As note, some systems provide for adding heat to the exhaust to obtain the necessary temperature to initiate combustion of the soot. In one such system, U.S. Patent No. 5,203,166, to Miller describes a diesel engine emissions control system including a particulate filter system and a pair of heaters on catalyzed particulate filters. The heaters operate to regenerate one of the filters while the other is being used.

Also, U.S. Patent No. 5,294,411, to Breuer, et al., describes an electrically-heated catalyst carrier body utilizing rhodium or platinum as the oxidizing catalyst.

In another approach, European Patent Application No. 743 429 describes a diesel exhaust particulate filter that includes an oxidation catalyst. Diesel fuel is introduced upstream of the oxidation catalyst to raise the temperature of the exhaust gas to heat the catalyst to burn away the PM.

Many other patents describe variations on catalytic devices and systems for oxidizing PM. Among them, European Patent Application No. 764 455 describes a sintered fiber web as the device for removing PM from the exhaust gas. The web may be treated to form an alumina film on the surface of the fibers and optionally a catalyst may be placed on those alumina-coated fibers. In U.S. Patent No. 4,510,265, Hartwig, describes a diesel engine exhaust gas catalyzed filter which is said to be self-cleaning and employs an oxidation catalyst of a combination of platinum and silver vanadate material. The example shows removal of accumulated carbon by placement of the filter in a furnace variously at temperatures of just greater than 475° C for 20% burn off to just over 600° C for 80% burn off.

U.S. Patent No. 4,711,870, to Yamada, et al, also shows a porous ceramic body used to oxidize diesel soot. The active catalyst is said to be one comprising: (a) copper or a copper compound; (b) vanadium or a vanadium compound; (c) zirconium, aluminum, nickel, iron, manganese, lanthanum, chromium, zinc, lead or cerium, or a compound thereof; and optionally, (d) platinum, rhodium, or palladium, or a compound thereof. These catalysts are also said to allow the particulate burning temperature to be lowered below that required prior to the date of the Yamada, et al., patent. The temperature for removing 90% of the soot found in a control sample of the catalyzed porous body is shown in Example 12 to be in the neighborhood of 460° to 470° C. The conversion of sulfuir dioxide to sulfur trioxide was shown to be typically between 15 and 33%.

Also, U.S. Patent No. 4,759,918, to Homeier, et al., shows a Platinum Group metal (platinum, palladium, or rhodium) as a catalytic soot removal device. Example 6 of the patent shows a diesel soot combustion efficiency of 95% at 400° C by use of a platinum catalyst on a titania support.

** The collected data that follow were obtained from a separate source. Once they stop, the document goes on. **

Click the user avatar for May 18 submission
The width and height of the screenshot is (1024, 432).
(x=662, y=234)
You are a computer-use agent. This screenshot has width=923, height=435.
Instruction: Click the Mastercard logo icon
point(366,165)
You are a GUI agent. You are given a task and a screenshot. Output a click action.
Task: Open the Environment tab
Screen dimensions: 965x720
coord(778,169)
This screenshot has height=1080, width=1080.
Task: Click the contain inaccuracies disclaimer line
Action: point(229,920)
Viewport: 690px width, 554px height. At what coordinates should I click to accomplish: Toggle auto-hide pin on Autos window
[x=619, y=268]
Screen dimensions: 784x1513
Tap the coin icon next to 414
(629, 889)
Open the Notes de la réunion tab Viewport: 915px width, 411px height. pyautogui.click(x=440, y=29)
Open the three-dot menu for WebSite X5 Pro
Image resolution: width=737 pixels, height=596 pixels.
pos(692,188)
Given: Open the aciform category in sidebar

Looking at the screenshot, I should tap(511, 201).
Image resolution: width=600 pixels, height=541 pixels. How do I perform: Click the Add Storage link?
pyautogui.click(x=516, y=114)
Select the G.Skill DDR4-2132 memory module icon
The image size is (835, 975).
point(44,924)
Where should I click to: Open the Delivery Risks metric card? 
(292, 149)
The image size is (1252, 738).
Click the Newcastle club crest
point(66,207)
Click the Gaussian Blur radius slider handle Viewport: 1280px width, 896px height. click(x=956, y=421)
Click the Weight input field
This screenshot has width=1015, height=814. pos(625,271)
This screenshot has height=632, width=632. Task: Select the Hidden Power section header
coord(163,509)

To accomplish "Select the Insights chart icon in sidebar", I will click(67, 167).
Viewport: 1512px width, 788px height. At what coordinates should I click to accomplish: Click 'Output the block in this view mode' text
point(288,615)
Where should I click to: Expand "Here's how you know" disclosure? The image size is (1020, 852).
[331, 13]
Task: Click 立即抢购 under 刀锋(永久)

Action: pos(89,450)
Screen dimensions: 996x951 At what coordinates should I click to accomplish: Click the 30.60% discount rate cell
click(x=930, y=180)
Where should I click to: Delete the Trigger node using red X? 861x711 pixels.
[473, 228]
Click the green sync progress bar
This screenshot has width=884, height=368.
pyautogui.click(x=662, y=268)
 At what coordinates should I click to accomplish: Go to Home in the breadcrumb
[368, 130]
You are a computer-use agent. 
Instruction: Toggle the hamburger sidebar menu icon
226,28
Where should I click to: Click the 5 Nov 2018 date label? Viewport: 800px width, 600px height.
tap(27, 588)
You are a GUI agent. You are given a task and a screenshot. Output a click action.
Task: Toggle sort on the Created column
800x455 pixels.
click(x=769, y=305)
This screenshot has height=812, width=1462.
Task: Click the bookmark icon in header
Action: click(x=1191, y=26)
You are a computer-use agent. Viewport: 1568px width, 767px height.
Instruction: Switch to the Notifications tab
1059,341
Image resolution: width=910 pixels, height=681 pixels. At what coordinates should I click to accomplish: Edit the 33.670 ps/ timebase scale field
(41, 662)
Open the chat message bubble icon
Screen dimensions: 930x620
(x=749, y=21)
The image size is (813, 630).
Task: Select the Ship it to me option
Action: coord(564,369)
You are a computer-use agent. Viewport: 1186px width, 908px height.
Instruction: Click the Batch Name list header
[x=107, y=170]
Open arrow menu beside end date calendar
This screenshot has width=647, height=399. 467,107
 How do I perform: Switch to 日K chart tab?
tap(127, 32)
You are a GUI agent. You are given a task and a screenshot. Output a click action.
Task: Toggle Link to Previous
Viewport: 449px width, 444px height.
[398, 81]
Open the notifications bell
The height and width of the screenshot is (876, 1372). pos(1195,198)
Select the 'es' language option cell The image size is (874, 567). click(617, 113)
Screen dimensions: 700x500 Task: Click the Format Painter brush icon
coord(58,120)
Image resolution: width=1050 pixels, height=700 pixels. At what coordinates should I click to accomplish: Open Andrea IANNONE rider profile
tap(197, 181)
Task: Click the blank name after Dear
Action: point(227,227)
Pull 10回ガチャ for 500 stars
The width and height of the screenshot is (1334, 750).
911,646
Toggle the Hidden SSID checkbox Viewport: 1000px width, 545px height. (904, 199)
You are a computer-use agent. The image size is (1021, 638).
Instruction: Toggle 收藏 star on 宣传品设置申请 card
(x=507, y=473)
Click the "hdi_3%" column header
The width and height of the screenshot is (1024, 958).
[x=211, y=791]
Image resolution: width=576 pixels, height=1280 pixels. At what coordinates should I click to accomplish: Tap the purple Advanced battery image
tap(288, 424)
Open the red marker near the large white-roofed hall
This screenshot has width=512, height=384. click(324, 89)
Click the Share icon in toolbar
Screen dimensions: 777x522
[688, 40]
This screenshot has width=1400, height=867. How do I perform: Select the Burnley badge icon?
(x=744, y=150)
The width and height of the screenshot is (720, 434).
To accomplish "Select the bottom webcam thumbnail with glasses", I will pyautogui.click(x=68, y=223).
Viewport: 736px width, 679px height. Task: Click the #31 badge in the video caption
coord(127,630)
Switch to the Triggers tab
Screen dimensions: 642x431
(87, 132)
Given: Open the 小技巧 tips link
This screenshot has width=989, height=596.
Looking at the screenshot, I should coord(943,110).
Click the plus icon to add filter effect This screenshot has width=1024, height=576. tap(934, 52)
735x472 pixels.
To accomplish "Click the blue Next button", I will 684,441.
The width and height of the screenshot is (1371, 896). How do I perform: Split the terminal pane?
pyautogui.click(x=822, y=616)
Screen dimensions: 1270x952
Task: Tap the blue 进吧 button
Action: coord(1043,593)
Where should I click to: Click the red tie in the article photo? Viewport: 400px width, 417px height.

U.S. Patent No. 5,000,929, to Horiuchi, et al., shows a similar catalyst for diesel soot removal made up of a support, typically of an inorganic refractory oxide, and having palladium and the oxide of at least one of praseodymium, neodymium, and samarium as components.

U.S. Patent No. 5,213,781, to Abe et al, and its division, U.S. Pat. No. 5,340,548, describe a porous diesel engine exliaust filter also catalyzed, e.g., using an alkali metal, a copper metal, a vanadium element, and at least one rare earth element. The PM is said to be oxidized at 400° C.

U.S. Patent No. 5,330,945, to Beckmeyer, et al., shows a diesel fuel exhaust filter containing a zeolite-based wash coat material. The preferred Y-type zeolite is exchanged with a precious metal to form the active material.

European Patent Application No. 714 652, shows a catalyst for treatment of diesel engine exhaust gas comprising a three-dimensional support structure coated with a platinum and/or a palladium carrying refractory inorganic oxide powder further containing a metal selected from the group consisting of tungsten, antimony, molybdenum, nickel, vanadium, manganese, iron, bismuth, cobalt, zinc, and the alkaline earth metals.

European Patent Application No. 508 513, shows use of a Y-type zeolite supported on a ceramic or a metal monolith. The monolith is used in treating diesel fueled engine exhaust. i

European Patent Application No. 160 482, shows a self-cleaning diesel exhaust particulate filter having as its oxidic catalyst mixture, a platinum group metal and an alkaline earth metal. Oxidation temperatures in the neighborhood of 350°C appear to have been achieved using such technology.

European Patent Application No. 600 442, to Nippon Shokuvai Company, utilizes iron as the active catalytic component in a diesel engine exhaust gas purification catalyst.

European Patent Application No. 658 369 utilizes a diesel exhaust trap utilizing an oxidizing catalyst made up of platinum, rhodium, copper or vanadium oxide, composite oxides such as perovskites such as LaMnO₃ and LaCrO₃, a part of which may be replaced with alkali metals or alkaline earth metals such as strontium, potassium, or lithium. The examples showed initial oxidation temperatures (for carbon particulates) to be from about 280° to 427° C.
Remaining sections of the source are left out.